Avec Georges Branger, un ami entomologiste, nous étions dans l'immense et superbe massif forestier de la Grésigne, lequel se situe aux confins du Tarn, du Tarn-et-Garonne, et de l'Aveyron.
 
Nous y traquions les carabes, mes insectes préférés, lesquels hivernent notamment dans les talus, les vieilles souches, et les troncs cariés.
 
Obnubilés par nos bestioles, on ne voyait pas le temps passer, ni surtout changer. Par ailleurs nous étions persuadés de trouver aisément gîte et couvert à notre gré et convenance.
 
Les bons coins de chasse étant censément hors des sentiers battus, et notre sens de l'orientation pas vraiment à la hauteur de nos ambitions, nous nous sommes quelque peu égarés, alors que l'aprés-midi était déjà bien avancé.
 
Outre la perte de temps, il s'en est suivi un départ à la nuit quasi tombante, avec en prime un verglas omniprésent sur les très étroites et sinueuses routes forestières censées nous ramener à la civilisation.
 
Frôlant maintes fois la catastrophe, nous commencions à craindre de devoir passer la nuit dans la voiture, car tout ce qui était susceptible de nous accueillir était fermé, la traversée des villages se faisant même sans voir le moindre signe de vie.
 
De fil en aiguille, et de village en village, il était finalement minuit bon compte quand nous sommes arrivés à Castelnau de Montmiral, au sud du massif. Sous le soleil des beaux jours, cette cité médiévale est à coup sûr attrayante et charmante, mais là elle s'avérait franchement lugubre, et pour tout dire particulièrement inhospitalière.
 
Sous un très chiche éclairage nocturne, rendu diffus par une "brumasse" glaciale, les portes bardées de fer se faisaient encore plus massives, le barraudage des fenêtres plus menaçant, les grilles en tous genres plus acérées, et la pierre elle-même prenait d'inattendus et inquiétants reliefs.
 
C'était carrément la cata, mais le Dieu des carabologues a du avoir pitié de ses ouailles en détresse.
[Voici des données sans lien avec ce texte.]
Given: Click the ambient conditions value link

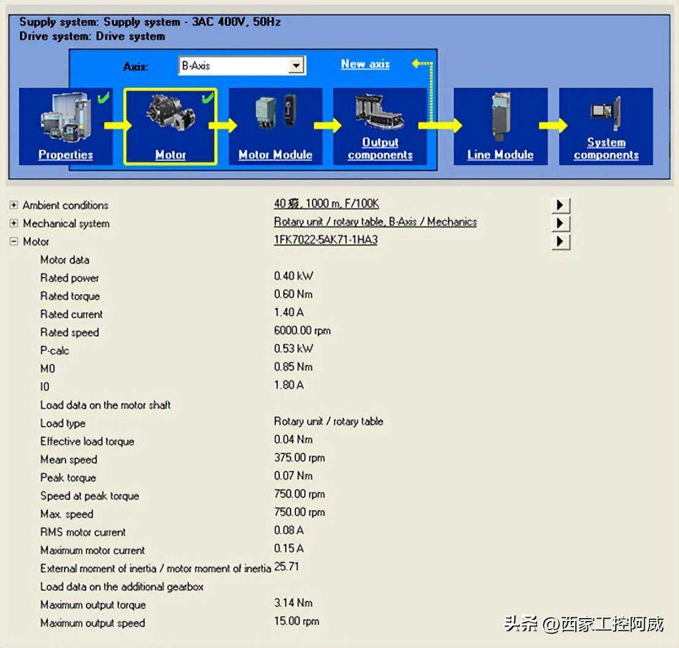Looking at the screenshot, I should 326,204.
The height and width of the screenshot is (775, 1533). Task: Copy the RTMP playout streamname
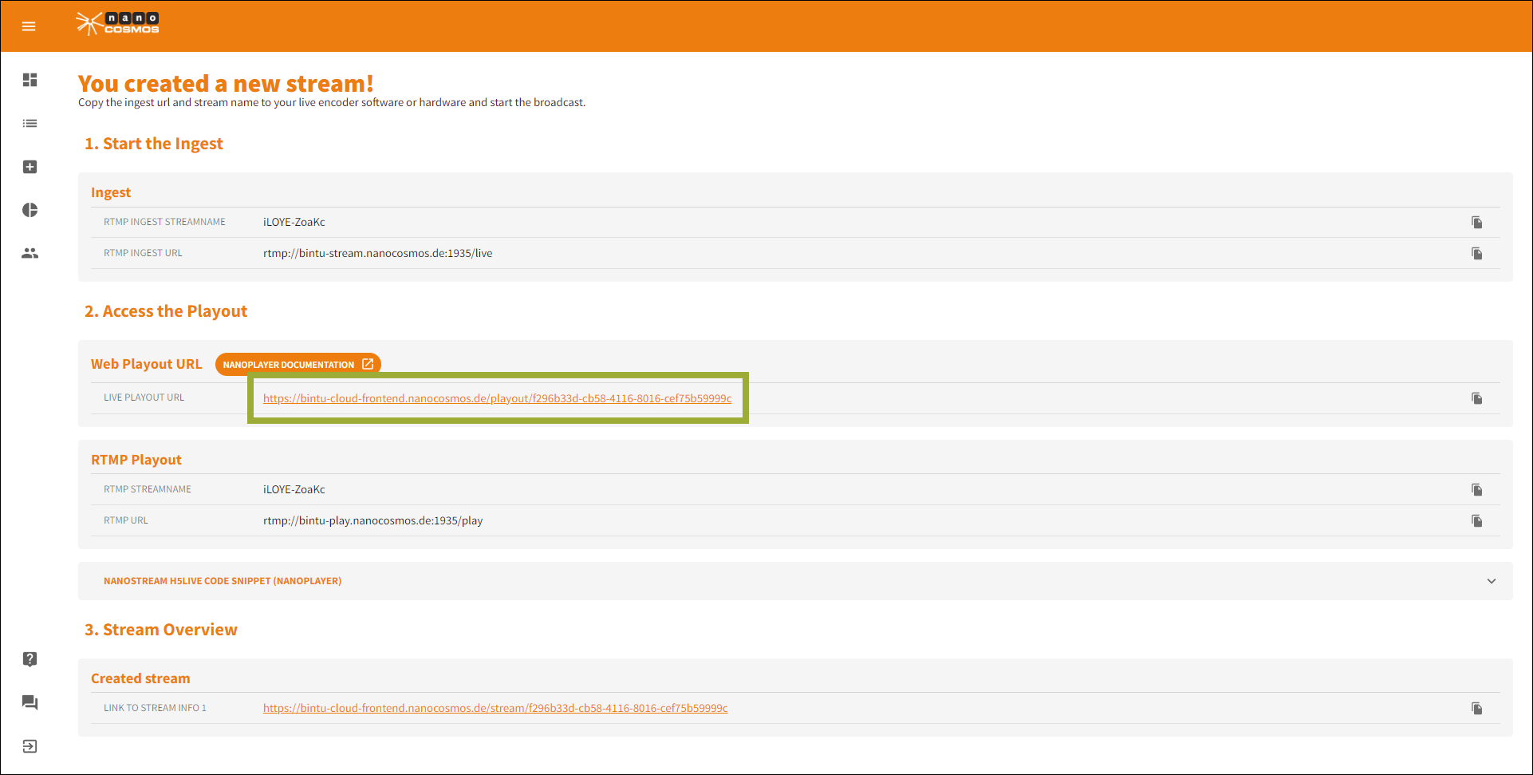(x=1476, y=490)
A force de tournicoter, nous sommes finalement tombés sur une fenêtre encore largement éclairée, avec sur la porte jouxante une très inattendue et salvatrice pancarte "chambre à louer"!
 
Livre en main, et minet aux pieds, une dame âgée et probablement insomniaque est venue nous ouvrir. Nullement inquiétée par notre allure, ou le déraisonnable de l'heure, elle nous a confirmé avoir une chambre, tout en précisant qu'elle n'était pas chauffée, mais que nous disposerions d'une couette "en vraies plumes d'oies".
 
N'ayant pas le choix, nous donnons évidemment notre accord, et sur l'insistance de notre providentielle hôtesse, nous allons visiter la chambre en question. Nous la savions non chauffée... mais la trouver fenêtre grande ouverte n'était pas vraiment prévu au programme !
 
Sans se départir de son calme, la vieille dame est allée la refermer, en nous disant avoir oublié de le faire, ajoutant d'un air entendu qu'elle avait l'habitude d'aérer quotidiennement...."pour l'hygiène" !
 
Autant dire qu'il faisait plus chaud dans un igloo, et que la fameuse couette "en vraies plumes d'oies" n'était qu'à moitié rassurante !
 
Très aimablement , la vieille dame nous a alors proposé de dîner, tout en spécifiant qu'elle n'avait pas grand-chose à nous offrir. Peu nous importait, car après une journée de chasse nous aurions évidemment dévoré n'importe quoi...encore que !
 
Précédant l'omelette nature annoncée, un grand bol de bouillon fumant nous est très vite arrivé, avec pour ma part un "objet flottant non identifié"...du moins sur l'instant !
 
Tel un sous-marin la chose naviguait entre deux eaux, au milieu des morceaux de chou-fleur. Plus ou moins grisâtre et boudinée, elle avoisinait bien les 5 cm, et donnait l'impression de pouvoir éclater à tout instant, telle une baudruche trop gonflée.
 
Vous l'aurez compris, il s'agissait d'une chenille, bestiole déjà fort peu appétissante par nature, mais compte tenu des circonstances il n'était pas question de faire la fine gueule, et encore moins d'accabler notre hôtesse.
 
J'avais vu bien pire, notamment en Algérie, et le minet de la maison sans doute aussi, car la peu ragoûtante larve s'est avérée à sa convenance, et elle est passée comme lettre à la poste !
 
Au terme de cette historiette, je dirais que nous avons finalement dormi comme des souches, ce qui est bien la moindre des choses pour des carabologues. Je dirais aussi que c'était la première fois que je couchais (en tout bien tout honneur !) avec un Commandant de marine....l'unique lit ne laissant guère le choix !
 
Pour conclure, j'ajouterais que la fameuse couette "en vraies plumes d'oies" a effectivement tenu toutes ses promesses, et mieux valait, car la "chambre froide" de la charcuterie voisine était certainement plus chaude que la nôtre !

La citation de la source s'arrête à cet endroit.